## Assignment
Given the records below, would you repeat exactly the lines that begin at the one containing "The height and width of the screenshot is (973, 1232)." and end at the one containing "You are a computer-use agent. Image", inclusive?
__________
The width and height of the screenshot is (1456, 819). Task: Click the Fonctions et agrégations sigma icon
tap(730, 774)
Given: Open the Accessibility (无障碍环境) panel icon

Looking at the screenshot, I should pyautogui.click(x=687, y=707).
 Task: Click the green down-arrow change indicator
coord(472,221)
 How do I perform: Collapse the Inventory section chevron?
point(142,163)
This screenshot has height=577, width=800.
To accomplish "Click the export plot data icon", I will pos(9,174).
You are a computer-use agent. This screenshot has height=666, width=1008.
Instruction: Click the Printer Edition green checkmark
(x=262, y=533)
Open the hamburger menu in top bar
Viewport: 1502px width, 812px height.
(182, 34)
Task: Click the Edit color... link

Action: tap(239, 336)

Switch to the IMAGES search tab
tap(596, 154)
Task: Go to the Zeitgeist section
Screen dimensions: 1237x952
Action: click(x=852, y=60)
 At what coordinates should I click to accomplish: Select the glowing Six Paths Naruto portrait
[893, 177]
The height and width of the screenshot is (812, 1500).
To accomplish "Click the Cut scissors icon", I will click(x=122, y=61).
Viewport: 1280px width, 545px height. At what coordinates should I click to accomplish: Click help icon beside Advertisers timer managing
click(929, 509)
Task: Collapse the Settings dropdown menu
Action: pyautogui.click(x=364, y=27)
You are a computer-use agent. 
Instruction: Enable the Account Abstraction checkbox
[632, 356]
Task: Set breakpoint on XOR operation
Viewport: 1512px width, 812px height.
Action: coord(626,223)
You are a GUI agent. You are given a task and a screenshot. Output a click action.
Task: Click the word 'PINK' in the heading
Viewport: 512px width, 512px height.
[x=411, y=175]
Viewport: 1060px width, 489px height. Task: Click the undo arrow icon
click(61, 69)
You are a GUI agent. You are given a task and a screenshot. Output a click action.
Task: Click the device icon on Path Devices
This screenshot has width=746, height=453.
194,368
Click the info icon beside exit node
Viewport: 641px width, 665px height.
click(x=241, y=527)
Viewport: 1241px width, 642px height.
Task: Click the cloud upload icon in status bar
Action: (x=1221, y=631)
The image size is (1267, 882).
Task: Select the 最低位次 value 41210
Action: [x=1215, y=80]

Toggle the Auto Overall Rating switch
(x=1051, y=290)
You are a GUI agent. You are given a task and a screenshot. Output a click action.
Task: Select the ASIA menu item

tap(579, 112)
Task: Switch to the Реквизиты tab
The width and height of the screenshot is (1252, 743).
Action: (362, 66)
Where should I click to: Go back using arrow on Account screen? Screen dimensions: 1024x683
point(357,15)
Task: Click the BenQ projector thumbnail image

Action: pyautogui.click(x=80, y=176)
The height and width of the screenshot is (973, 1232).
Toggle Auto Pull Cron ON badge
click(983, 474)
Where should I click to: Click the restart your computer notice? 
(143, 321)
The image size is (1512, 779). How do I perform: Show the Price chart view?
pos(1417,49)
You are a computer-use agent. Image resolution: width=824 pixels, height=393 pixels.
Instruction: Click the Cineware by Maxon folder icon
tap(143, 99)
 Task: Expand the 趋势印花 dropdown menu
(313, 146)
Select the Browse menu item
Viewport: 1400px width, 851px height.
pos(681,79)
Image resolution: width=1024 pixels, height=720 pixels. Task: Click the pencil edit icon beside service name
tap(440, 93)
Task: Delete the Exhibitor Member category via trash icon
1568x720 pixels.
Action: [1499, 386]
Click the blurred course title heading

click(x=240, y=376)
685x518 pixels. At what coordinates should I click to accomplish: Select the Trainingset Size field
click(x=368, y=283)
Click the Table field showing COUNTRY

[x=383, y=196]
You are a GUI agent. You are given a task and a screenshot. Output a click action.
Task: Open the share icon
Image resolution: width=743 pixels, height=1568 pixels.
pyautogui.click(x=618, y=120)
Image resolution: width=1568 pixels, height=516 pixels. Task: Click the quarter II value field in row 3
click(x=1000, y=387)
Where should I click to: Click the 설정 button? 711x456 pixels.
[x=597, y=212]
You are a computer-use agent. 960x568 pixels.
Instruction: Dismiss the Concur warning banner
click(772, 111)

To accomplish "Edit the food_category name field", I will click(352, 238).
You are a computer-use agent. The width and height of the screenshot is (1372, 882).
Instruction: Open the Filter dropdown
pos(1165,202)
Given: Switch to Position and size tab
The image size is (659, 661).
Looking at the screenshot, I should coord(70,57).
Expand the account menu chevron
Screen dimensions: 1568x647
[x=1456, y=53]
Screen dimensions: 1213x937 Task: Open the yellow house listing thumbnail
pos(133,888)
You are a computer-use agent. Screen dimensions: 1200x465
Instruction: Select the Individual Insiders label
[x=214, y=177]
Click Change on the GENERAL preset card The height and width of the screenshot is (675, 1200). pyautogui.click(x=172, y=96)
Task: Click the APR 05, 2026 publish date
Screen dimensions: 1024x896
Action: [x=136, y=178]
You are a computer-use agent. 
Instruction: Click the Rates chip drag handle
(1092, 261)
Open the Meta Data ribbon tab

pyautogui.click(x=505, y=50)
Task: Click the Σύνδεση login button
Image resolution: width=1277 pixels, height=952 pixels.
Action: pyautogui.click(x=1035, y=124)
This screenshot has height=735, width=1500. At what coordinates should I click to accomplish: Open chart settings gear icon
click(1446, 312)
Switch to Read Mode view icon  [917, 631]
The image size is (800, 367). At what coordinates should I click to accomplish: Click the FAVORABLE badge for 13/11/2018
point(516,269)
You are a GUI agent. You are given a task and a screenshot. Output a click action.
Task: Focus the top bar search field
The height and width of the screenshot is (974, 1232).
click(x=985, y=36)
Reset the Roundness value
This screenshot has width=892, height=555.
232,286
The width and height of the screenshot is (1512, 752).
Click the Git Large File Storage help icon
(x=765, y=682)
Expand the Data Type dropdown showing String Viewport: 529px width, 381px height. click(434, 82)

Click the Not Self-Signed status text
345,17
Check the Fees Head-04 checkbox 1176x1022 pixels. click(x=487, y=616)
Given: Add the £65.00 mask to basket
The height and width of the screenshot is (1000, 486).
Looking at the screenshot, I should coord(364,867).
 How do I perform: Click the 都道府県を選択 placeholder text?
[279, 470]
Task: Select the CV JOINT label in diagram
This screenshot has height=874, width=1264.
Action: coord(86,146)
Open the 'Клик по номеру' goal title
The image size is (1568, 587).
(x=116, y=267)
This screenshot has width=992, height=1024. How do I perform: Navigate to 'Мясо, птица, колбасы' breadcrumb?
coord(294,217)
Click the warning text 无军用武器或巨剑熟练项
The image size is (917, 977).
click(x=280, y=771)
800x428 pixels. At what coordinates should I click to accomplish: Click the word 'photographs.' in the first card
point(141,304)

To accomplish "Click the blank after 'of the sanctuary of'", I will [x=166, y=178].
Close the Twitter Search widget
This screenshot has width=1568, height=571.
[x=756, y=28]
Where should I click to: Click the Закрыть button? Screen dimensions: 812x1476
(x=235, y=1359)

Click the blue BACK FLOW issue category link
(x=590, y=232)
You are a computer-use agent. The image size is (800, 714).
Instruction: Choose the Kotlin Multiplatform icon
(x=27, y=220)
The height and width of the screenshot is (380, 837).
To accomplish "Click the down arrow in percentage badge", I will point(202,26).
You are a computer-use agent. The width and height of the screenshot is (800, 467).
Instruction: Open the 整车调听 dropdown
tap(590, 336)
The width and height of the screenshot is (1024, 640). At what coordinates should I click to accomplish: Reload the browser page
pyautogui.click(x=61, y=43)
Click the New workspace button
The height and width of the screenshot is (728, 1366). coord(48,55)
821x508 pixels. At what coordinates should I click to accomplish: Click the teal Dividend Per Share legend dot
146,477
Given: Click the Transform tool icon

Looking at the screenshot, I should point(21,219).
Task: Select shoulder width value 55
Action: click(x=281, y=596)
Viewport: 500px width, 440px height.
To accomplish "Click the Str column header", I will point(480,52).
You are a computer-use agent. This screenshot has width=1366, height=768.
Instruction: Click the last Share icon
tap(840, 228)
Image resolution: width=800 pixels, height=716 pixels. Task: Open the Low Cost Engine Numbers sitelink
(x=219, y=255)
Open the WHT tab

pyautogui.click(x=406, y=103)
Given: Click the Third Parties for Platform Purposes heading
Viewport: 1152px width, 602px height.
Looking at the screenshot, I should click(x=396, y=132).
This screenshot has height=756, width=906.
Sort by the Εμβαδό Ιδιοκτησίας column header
__________
## Response area
The height and width of the screenshot is (973, 1232).
Toggle Auto Pull Cron ON badge
click(983, 474)
Where should I click to: Click the restart your computer notice? 
(143, 321)
The image size is (1512, 779). How do I perform: Show the Price chart view?
pos(1417,49)
You are a computer-use agent. Image resolution: width=824 pixels, height=393 pixels.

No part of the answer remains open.